Venceu o irreal, mas o Grêmio também sai por cima



É fácil ver, mas talvez, para quem prefere construir realidades paralelas, seja impossível assumir a distância que separa o nosso futebol do futebol praticado por gigantes mundiais como o Real Madri.

É óbvio que o Grêmio não tem nada com isso e a agenda tricolor marcava um encontro – na verdade, um reencontro histórico. O gremista campeão do mundo em 83 teria uma oportunidade de ver o seu time na passarela do universo do futebol.

A diferença, quer queria ou não, do futebol praticado é grande, mas futebol é jogo de bola e a bola não cansa de aprontar das suas.

Em campo estavam realidades diferentes. Uma seleção mundial com jogadores titulares de diversas nações contra um gigante campeão da Libertadores. Mas um time de um clube que tem contas para pagar, que tem que lutar para continuar sendo competitivo. Era um Real quase virtual contra um time real.

O placar, magro, não mostrou o que foi o jogo, mas ajudou a honrar a história de lutas do Grêmio.

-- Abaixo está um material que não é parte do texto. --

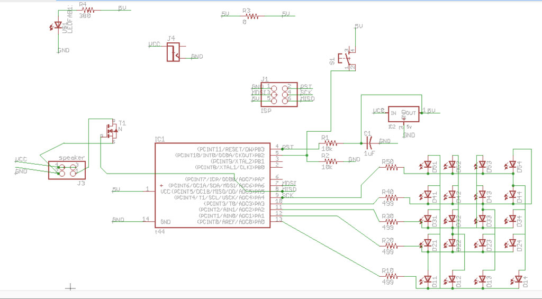Click LED D14 in the bottom row

coord(518,278)
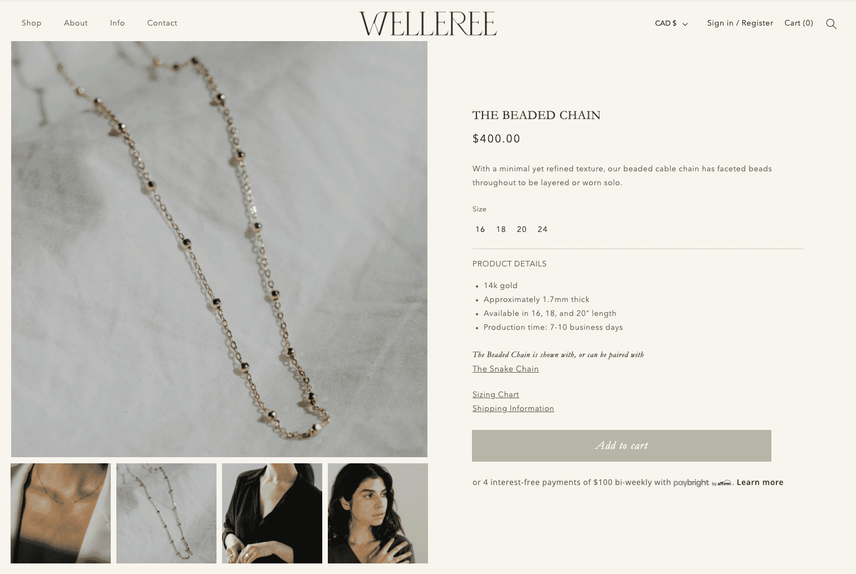Click the paybright by affirm logo
856x574 pixels.
702,483
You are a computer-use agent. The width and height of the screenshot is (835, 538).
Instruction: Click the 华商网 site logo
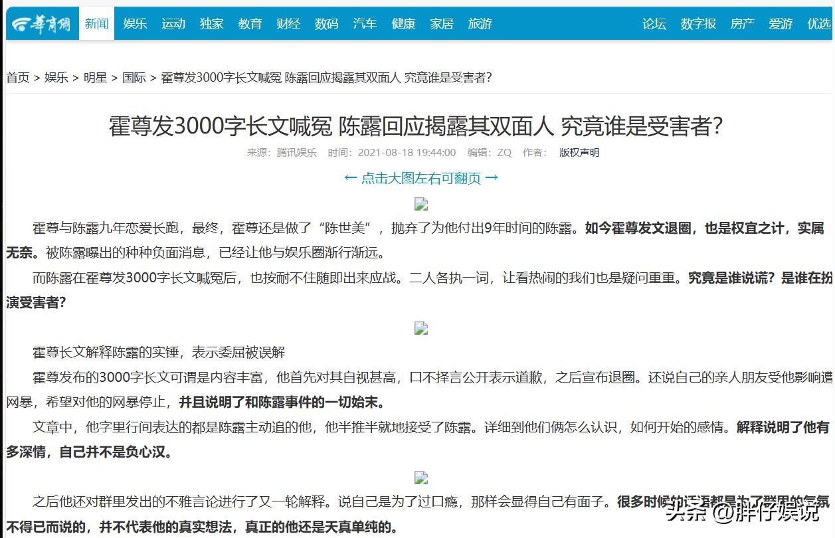pyautogui.click(x=41, y=24)
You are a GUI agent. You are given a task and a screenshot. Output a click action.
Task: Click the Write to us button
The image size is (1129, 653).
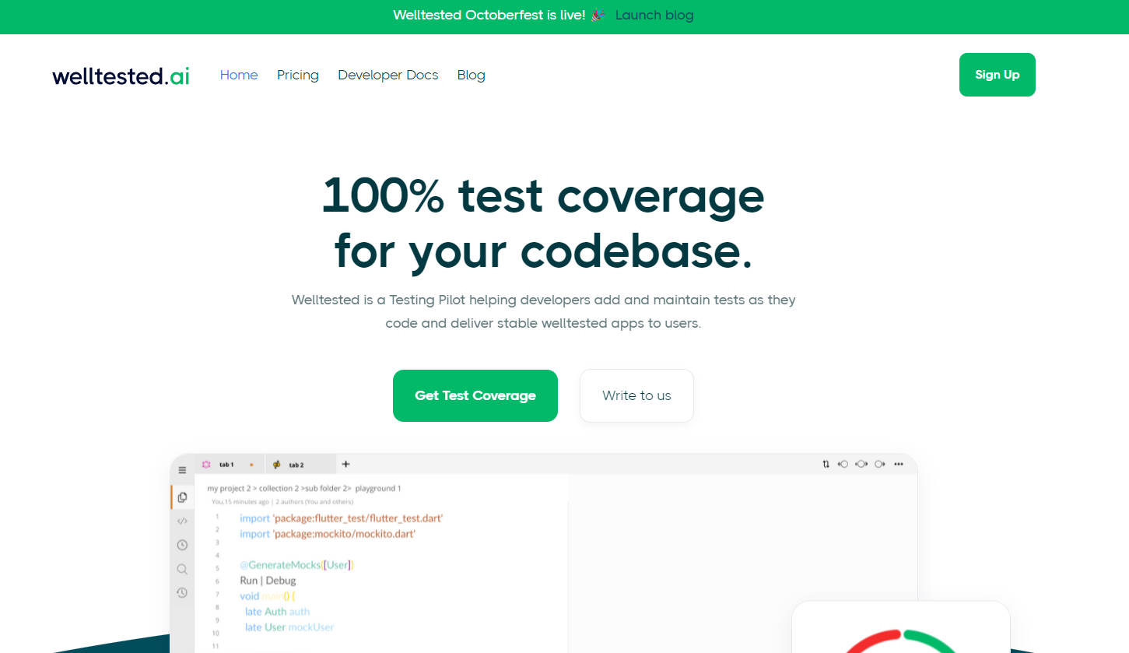(x=636, y=395)
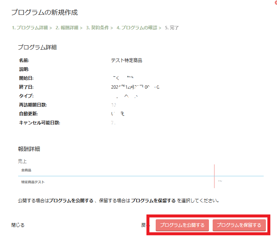Screen dimensions: 277x236
Task: Select step 4. プログラムの確認
Action: (136, 28)
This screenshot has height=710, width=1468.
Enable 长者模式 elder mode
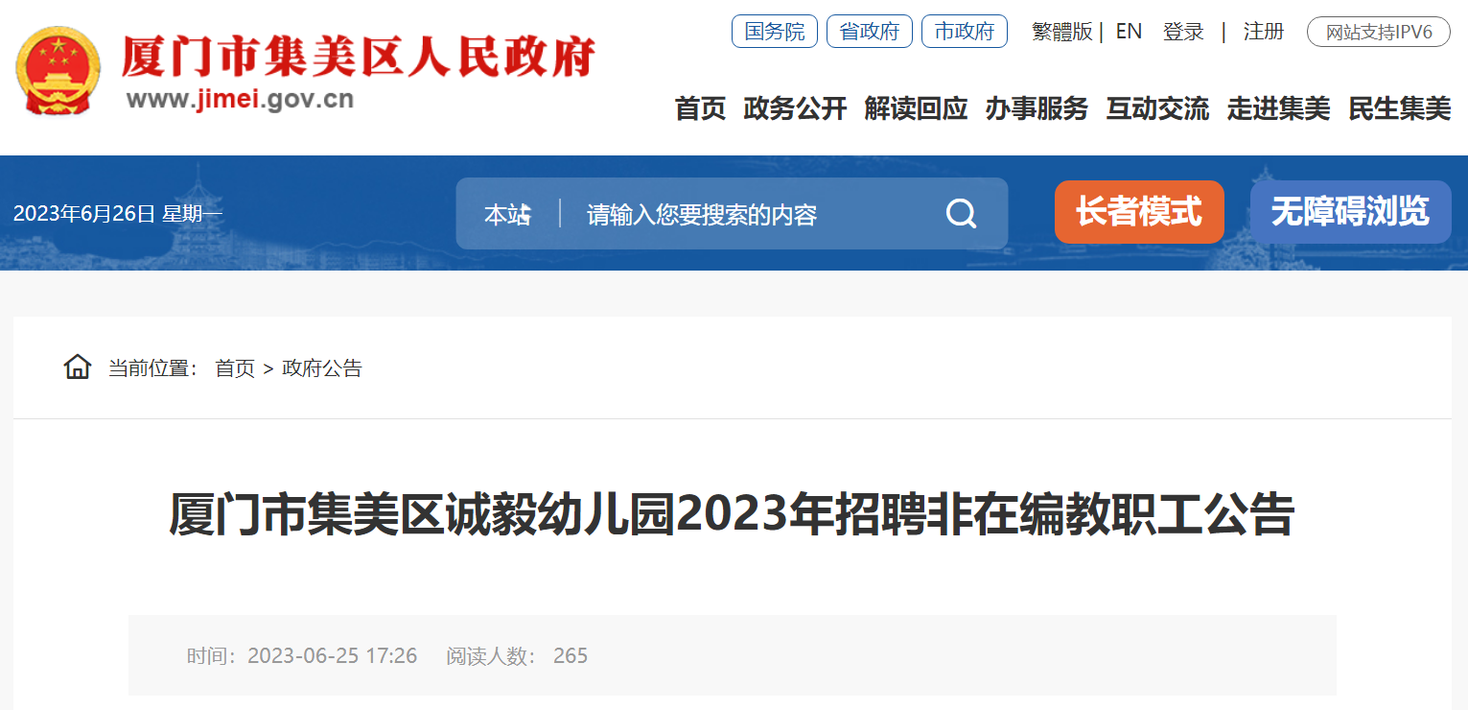[x=1139, y=212]
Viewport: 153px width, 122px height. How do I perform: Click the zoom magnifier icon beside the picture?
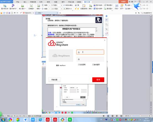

Foi difícil ver o ataque gaúcho funcionar, mas deu orgulho ver Kannemann e Geromel se matando em campo. E que bonito é ver o esforço do trabalho de um goleiro como Marcelo Grohe.

O Grêmio não saiu de campo campeão, mas deixou a vida no gramado. Não há em toda a terra um só gremista envergonhado.

Se não deu para mostrar mais bola, o Grêmio mostrou empenho, dignidade e amor. Talvez isso não encha a barriga de ninguém, mas perder e ganhar estão no jogo.

Ao Real, quase de mentira, parabéns. O Grêmio te alugou a reencontrar o caminho da boa produção ofensiva.

Ao Grêmio e aos gremistas fica apenas a sensação de que poderia ter sido diferente, mas foi digno. Muito digno.